# green curry



## sushiguy (Apr 12, 2007)

so i have a problem with one of the dishes we have. it has been a standard over the years, but is now becoming a problem. basically the recipie is one jar of green curry paste, 4 cans of cocnut milk, and a 1/4 cup of fish sauce. but it is just too bland, getting complaints. if anyone has any thoughts on adding to or changing this recipie, i would greatly appretiate it.


----------



## yorvo (Jun 11, 2008)

I'd add some fresh garlic, ginger, Thai basil, and some soy sauce. Or it could be changing the type of curry paste you use. I use a Mae Ploy brand. It's got a good bite. I was able to get it through US Foods.


----------



## georgia pasty (Jun 24, 2008)

and some fresh Coriander leaves will finish it off nicely . One note use Thai basil not normal Basil leaves , the Thai basil has a good spicey peppery flavour ( _O. basilicum_ va.r. _thyrsiflora)_ is the one you need . 
Ginger root is good but if you can get Alpinia galanga root it gives a better result.
Fresh Lemon grass maybe ?

How do you normally finish the dish ? before its served , swirl of coconut cream , julliene of tomatoe , maybe a fruit sambal / salsa accompanying it like mango & watermelon for example

Most Thai curry pastes can also be purchased online too 
hope I have helped rgds
Graham


----------



## just jim (Oct 18, 2007)

Maybe add some acidity, lemon or lime juice, to bring out the flavors.


----------



## geese4u (Apr 29, 2008)

What he said


----------



## longfellow (Jun 11, 2008)

Try lemon grass,ginger,galanga,garlic,lime leaf or some chilis with some heat use any of these in different combinations personally I use galanga in other cuisine than thai.But get familar with there flavors and aromas. I have found 
that building flavor layer upon layer gives a richer taste.The was I do it is
put oil in wok add you onion,spices,ect. brown then throw some flour in makeing a rue. I usually take the rue color to light brown.then I add a bit of tomatoes paste work it into the rue then add liquids. I don't know what you are making but hope this might help.


----------



## sleepy_dragon (Aug 30, 2005)

Which brand of Thai curry paste are you using? Mae Ploy has shrimp paste in it, whereas Arroy-D is vegetarian. Nothing wrong with that of course, but if you're stocked with a large supply of Arroy-D, then consider getting a little tub of shrimp paste to doctor it up. 

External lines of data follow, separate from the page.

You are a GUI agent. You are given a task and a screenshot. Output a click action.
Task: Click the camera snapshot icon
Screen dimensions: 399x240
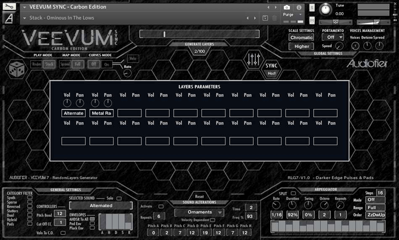pos(286,7)
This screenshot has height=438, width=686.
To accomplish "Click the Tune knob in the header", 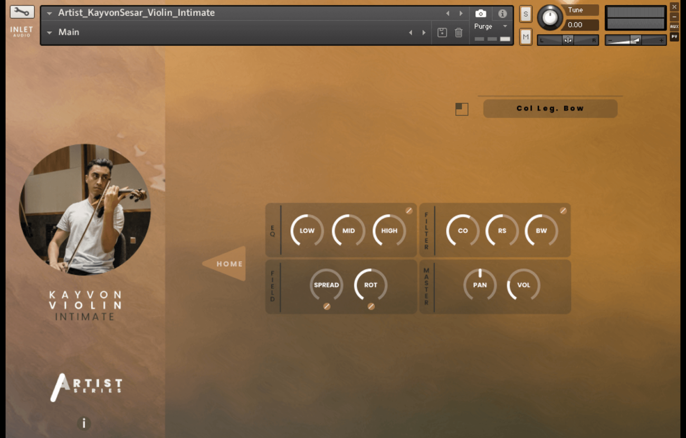I will (x=550, y=18).
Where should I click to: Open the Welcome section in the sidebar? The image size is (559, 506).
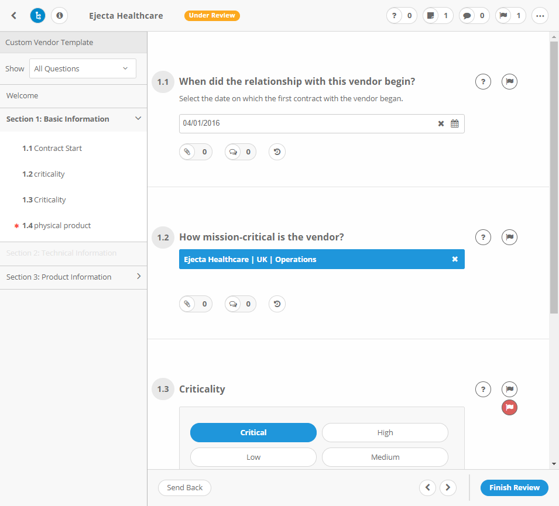22,95
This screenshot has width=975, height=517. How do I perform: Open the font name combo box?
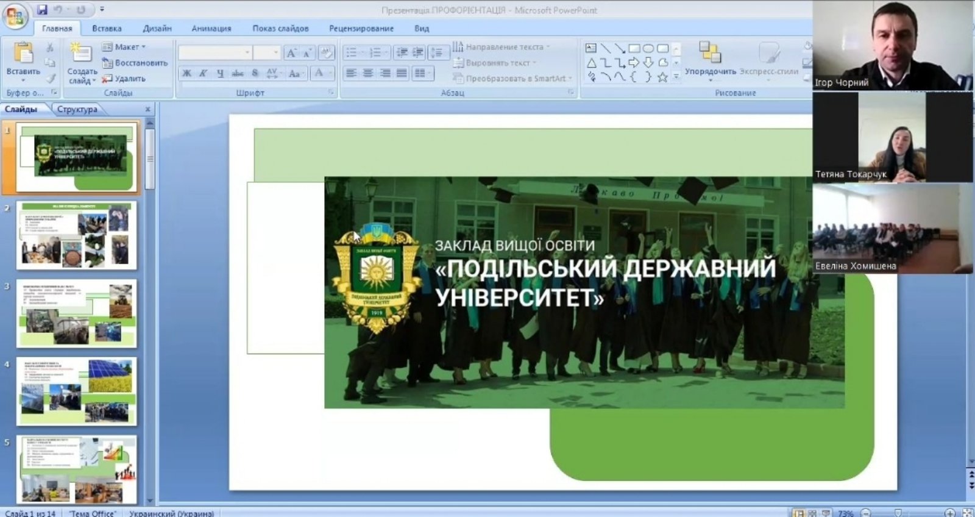click(215, 53)
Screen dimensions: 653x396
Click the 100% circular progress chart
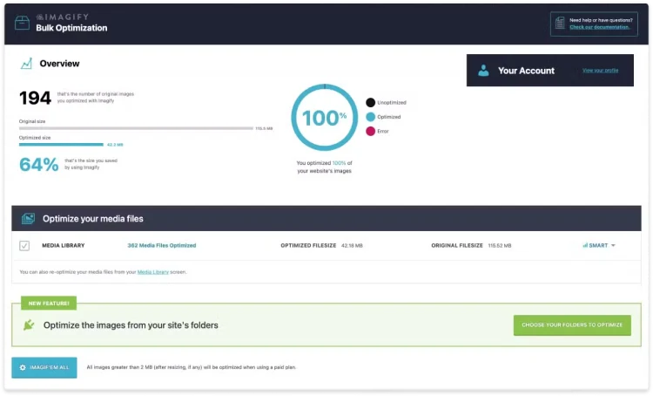point(325,117)
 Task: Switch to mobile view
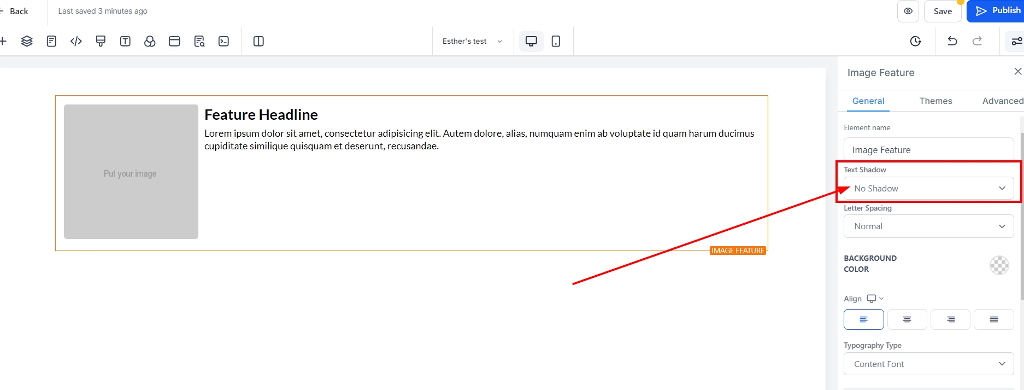(556, 41)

And ditto on all the herbs and aromatics others have mentioned. Even better would be getting some key limes instead of regular ones.

If it's for a bonafide Thai curry dish, then also start with a good chicken stock made with bones, mirepoix, fresh turmeric root, lemongrass, lime leaves, ginger, galangal, and white peppercorns. 

Pounding Thai bird chilies in a mortar will make them extra spicy. Another option would be to make prik nam pla on the side (birds, fish sauce and lime juice) for those customers who want it hotter and more pungent.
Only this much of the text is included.